*Text extract*
What always used to happen was
the sewerage outlet
would get blocked
and somebody would have to go
and figure out how to clear it,
to get it to actually run away free.
At the time,
there wasn't electric batteries,
torches and stuff like that, so
the only way you could actually go
and investigate it was unfortunately
with a...a naked flame.
Not only could gas
collect in the sewer,
methane could actually leak back
into the house itself.
It was a quite common occurrence
for outlets of toilets
to spontaneously combust.
And that was really where the drive
towards improvements in draining
actually came from -
they needed to stop methane
getting back into the houses.
And it was one of Britain's most
famous inventors that helped
put a stop to this potential killer
with one small
but crucial component.
Thomas Crapper, even though
he gets a lot of good press
about inventing the toilet, he
actually invented the siphon valve,
which is actually a water trap
and a valve flap which actually
stops methane coming back into
the property, so it couldn't ignite.

*Set tasks*
1) According to the transcript on sewer gas, what did Thomas Crapper actually invent?
2) List every action that the transcript on sewer gas says the gas or methane could take.
3) Pick up the sewer gas transcript after its last line and carry it forward.

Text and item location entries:
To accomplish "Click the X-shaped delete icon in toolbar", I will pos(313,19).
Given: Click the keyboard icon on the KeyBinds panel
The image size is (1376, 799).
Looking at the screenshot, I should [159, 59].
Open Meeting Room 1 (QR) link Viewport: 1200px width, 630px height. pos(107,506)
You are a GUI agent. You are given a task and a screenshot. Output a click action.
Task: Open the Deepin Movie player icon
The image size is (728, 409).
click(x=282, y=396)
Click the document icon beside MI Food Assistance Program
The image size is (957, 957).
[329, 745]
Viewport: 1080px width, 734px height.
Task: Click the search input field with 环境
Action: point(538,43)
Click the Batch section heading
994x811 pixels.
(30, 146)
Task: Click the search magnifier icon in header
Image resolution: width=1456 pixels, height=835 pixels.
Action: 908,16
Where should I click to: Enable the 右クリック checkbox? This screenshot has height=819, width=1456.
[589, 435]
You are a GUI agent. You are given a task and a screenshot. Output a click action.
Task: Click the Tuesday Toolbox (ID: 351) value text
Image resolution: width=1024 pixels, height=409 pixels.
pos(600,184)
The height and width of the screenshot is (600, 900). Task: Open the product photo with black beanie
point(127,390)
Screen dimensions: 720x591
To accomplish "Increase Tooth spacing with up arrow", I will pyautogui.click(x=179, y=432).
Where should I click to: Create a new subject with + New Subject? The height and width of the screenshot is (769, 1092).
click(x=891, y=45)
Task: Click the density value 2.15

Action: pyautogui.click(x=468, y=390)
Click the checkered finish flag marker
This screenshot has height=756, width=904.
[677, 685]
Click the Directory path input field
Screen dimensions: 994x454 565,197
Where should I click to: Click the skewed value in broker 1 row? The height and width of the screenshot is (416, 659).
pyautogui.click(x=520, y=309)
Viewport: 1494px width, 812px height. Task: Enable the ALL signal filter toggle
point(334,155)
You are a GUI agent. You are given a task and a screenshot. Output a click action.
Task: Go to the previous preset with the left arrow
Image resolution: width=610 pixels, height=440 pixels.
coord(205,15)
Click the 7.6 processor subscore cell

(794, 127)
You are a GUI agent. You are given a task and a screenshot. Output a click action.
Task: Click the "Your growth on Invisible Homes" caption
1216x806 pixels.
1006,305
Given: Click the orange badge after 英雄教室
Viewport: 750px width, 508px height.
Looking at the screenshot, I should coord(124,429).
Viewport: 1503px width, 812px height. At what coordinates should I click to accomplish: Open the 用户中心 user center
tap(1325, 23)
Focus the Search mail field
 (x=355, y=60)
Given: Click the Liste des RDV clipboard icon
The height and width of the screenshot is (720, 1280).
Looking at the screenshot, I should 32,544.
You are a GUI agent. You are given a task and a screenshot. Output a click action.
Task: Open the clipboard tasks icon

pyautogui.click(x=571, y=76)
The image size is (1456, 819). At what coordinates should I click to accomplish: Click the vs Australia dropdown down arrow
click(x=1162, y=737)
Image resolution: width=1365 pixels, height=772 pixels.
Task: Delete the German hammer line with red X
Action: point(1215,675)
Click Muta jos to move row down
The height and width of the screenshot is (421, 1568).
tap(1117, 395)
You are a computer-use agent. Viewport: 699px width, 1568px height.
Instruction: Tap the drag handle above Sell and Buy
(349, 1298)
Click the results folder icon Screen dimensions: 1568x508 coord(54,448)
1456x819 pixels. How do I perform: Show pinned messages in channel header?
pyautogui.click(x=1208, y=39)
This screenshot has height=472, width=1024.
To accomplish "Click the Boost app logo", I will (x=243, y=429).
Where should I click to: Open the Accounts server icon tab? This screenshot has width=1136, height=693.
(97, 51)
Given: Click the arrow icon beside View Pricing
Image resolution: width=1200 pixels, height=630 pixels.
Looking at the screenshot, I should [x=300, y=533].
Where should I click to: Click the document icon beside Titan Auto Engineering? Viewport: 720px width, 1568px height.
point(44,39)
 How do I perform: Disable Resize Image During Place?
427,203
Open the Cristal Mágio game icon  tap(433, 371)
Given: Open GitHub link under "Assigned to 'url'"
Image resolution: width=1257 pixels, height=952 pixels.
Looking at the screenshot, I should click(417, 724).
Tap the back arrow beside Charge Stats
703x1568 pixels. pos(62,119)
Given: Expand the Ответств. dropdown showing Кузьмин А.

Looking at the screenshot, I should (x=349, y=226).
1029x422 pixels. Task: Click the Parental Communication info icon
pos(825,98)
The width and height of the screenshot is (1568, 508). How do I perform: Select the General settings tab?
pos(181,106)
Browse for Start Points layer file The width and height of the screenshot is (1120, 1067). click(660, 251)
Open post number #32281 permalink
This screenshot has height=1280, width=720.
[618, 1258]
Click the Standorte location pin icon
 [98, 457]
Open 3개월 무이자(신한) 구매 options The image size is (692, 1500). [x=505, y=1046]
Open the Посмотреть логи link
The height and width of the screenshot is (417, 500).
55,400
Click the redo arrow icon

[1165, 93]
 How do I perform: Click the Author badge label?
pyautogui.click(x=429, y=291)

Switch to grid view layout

*Answers to each task*
1) The siphon valve

2)
- Collect in the sewer
- Leak back into the house
- Ignite

3)
It didn't stop the problems
down in the main sewers
but it stopped it actually affecting
the people who lived in the house.
Not only were Victorian bodies
subject to a new regime
of washing and scrubbing,
but what they put on them was too.
Wealthy Victorians -
both men and women -
could change their clothes
up to five times a day.
By the late Victorian period,
laundry had become a huge operation
because clothing was not simple.
There was an extensive amount
of clothing, even for a child,
and certainly for a woman.
She wore a lot of underclothing,
a lot of linen
and these had to be changed
regularly.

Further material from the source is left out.